▶ ASSIGNMENT 1: Summarize the NetApp margin passage in two sentences.
▶ ASSIGNMENT 2: Write the next part of the NetApp margin passage, picking up after its final sentence.

SELECTED TEXT START

Yes. I think, first of all, in our long-term model, we said, hey, we try to operate the business between mid- to high upper 50s, right? We're not trying to get to the 60% range in product gross margin rate. I think if you look at NetApp, we have operated the company with a very fixed operating cost structure. OpEx CAGR over the last many years has been 2%. And so what we really see is, if you can drive revenue and profitable gross margin dollar growth, there is enormous leverage in conversion of the incremental gross margin dollars into operating margins and earnings. So we're always making trade-offs across that. I think to get specifically to your question, overall operating margins for the company are fueled by kind of really strong numbers in cloud, and we'll talk more about that if you'd like. Strong support gross margins. And then product gross margins should tick up through the course of the year. It does not need to reach 60% for us to reach the targets we outlined because we see cloud gross margins ticking up from the 79% crossing 80% this fiscal year.

SELECTED TEXT END
PROVIDED DATA START

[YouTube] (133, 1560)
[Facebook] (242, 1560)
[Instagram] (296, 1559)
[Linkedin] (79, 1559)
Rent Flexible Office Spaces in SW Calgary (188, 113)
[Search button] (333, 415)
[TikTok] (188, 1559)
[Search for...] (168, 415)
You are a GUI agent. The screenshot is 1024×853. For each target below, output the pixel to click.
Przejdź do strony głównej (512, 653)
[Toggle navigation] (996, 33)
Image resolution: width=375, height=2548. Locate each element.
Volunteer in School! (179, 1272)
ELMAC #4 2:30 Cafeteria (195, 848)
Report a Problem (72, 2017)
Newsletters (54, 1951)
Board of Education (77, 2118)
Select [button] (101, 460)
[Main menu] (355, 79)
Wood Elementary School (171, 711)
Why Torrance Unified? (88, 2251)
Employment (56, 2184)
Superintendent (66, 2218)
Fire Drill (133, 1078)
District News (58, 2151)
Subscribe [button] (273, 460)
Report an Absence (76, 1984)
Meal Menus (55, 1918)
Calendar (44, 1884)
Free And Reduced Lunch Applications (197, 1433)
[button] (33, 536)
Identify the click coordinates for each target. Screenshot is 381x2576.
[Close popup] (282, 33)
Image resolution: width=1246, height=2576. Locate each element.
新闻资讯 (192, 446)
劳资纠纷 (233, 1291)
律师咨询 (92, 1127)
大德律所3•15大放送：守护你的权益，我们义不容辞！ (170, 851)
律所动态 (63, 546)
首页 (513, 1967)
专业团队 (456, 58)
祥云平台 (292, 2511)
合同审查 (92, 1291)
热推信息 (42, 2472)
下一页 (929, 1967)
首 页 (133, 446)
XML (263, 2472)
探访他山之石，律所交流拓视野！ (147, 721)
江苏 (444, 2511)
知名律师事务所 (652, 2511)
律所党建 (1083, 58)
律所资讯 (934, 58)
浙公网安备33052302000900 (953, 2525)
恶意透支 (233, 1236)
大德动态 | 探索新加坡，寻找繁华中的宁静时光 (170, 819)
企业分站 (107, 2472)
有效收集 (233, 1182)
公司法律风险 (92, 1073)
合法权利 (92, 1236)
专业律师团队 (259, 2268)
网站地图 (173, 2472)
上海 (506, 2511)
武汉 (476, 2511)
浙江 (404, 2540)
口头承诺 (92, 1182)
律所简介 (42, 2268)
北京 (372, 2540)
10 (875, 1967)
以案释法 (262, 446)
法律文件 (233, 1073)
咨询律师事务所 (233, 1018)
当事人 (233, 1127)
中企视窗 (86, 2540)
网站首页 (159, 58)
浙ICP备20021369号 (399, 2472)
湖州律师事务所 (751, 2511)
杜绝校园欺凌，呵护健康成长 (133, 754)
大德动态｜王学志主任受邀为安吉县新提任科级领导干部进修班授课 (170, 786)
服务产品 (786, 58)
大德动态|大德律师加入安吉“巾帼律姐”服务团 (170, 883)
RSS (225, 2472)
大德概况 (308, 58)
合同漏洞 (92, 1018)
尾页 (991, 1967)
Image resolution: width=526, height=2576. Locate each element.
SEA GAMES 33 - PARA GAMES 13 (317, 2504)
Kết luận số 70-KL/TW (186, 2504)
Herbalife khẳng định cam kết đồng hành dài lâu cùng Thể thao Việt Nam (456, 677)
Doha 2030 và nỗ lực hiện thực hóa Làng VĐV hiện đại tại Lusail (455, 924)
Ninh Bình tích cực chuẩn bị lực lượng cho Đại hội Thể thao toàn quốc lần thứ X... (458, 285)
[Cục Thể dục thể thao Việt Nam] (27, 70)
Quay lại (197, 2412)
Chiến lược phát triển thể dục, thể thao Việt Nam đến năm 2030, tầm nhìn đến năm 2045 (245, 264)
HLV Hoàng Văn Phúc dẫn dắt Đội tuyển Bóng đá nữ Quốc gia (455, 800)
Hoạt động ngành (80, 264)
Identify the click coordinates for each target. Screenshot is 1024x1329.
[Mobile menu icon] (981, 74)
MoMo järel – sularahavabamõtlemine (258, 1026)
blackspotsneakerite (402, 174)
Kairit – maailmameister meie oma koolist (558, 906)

PROVIDED DATA END

▶ EXERCISE ANSWER 1: NetApp aims to run product gross margins in the mid- to upper 50s rather than the 60% range, and with a fixed operating cost structure and an OpEx CAGR of 2%, growth in revenue and gross margin dollars converts strongly into operating margins and earnings. Operating margins are fueled by strong cloud numbers and support gross margins, with product gross margins expected to tick up over the year, and reaching 60% is not needed for the targets because cloud gross margins are expected to cross 80% this fiscal year.

▶ EXERCISE ANSWER 2:
Wamsi Mohan

analyst
#14

Yes. Maybe that's a good segue into just talking about sort of what you think the growth profile of that business looks like for you? And maybe it will be helpful to give some context. I don't know if everyone's as familiar with that part of the business. Just like what is -- how much of that is consumption versus subscription? And then just also maybe elaborating on your margin comment about exceeding 80% over there. As you utilize these assets more and does more revenue -- like I doubt you're adding a ton of incremental cost. So I would think that the margins can have further room to expand as well. So I would love to get your take on that.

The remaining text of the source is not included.